Eine Renationalisierung der Währung habe auch eine politische Renationalisierung zur Folge, so Steinbrück: Europa würde seinen Platz in der obersten Spielklasse verlieren. Daher müssten die EU-Mitglieder in vielen Bereichen enger zusammenarbeiten und Kompetenzen nach Brüssel abgeben. Wenn nicht gleich alle mitziehen wollen, dann sollten einige Länder nicht warten. Zum Beispiel bei der Finanztransaktionssteuer: "Wie wäre es wenn sechs bis acht Länder vorangehen würden - da wären Österreich und Deutschland dabei - und abwarten, wie sich andere Länder verhalten?

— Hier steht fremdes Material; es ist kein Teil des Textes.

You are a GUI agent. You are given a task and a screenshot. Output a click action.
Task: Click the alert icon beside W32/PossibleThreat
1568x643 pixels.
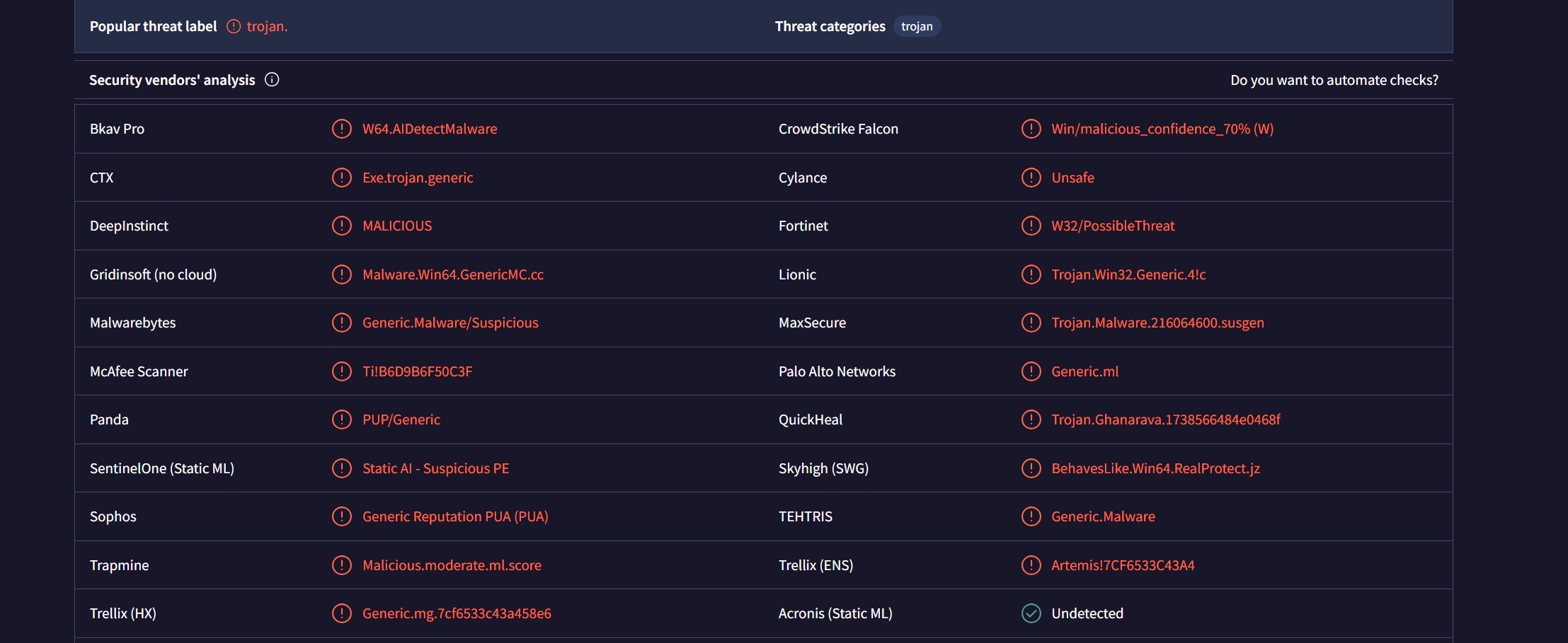pyautogui.click(x=1031, y=226)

Für Zug im Kamin sorgen, Geschwindigkeit vorgeben."
Keine Kandidatenfrage
Auf die Bremse tritt Peer Steinbrück, wenn es um die Frage nach dem nächsten Kanzlerkandidaten der SPD geht. Sein Name steht hoch im Kurs. Aber ihm stelle sich die Frage erst dann, wenn sie ihm vom Parteivorsitzenden der SPD gestellt würde, so Steinbrück. Er werde diese Debatte von sich aus nicht befeuern.
Grün statt schwarz
Klarer ist er, wenn es um den möglichen Koalitionspartner geht, wenn Deutschland in zwei Jahren den Bundestag wählt. Oben auf der Liste stehen die Grünen. Eine Neuauflage der Großen Koalition lehnt Peer Steinbrück ab. Die Erfahrungen als Finanzminister in der Unionsgeführten Regierung machen ihn da sicher.
Peer Steinbrück ist auf Einladung der Hypo Niederösterreich sowie des Renner Instituts in Wien. Der 64 Jahre alte gebürtige Hamburger ist mittlerweile zwar nur noch einfacher Abgeordneter, das ändert aber nichts an den hohen Sympathiewerten, die er bei den Deutschen genießt.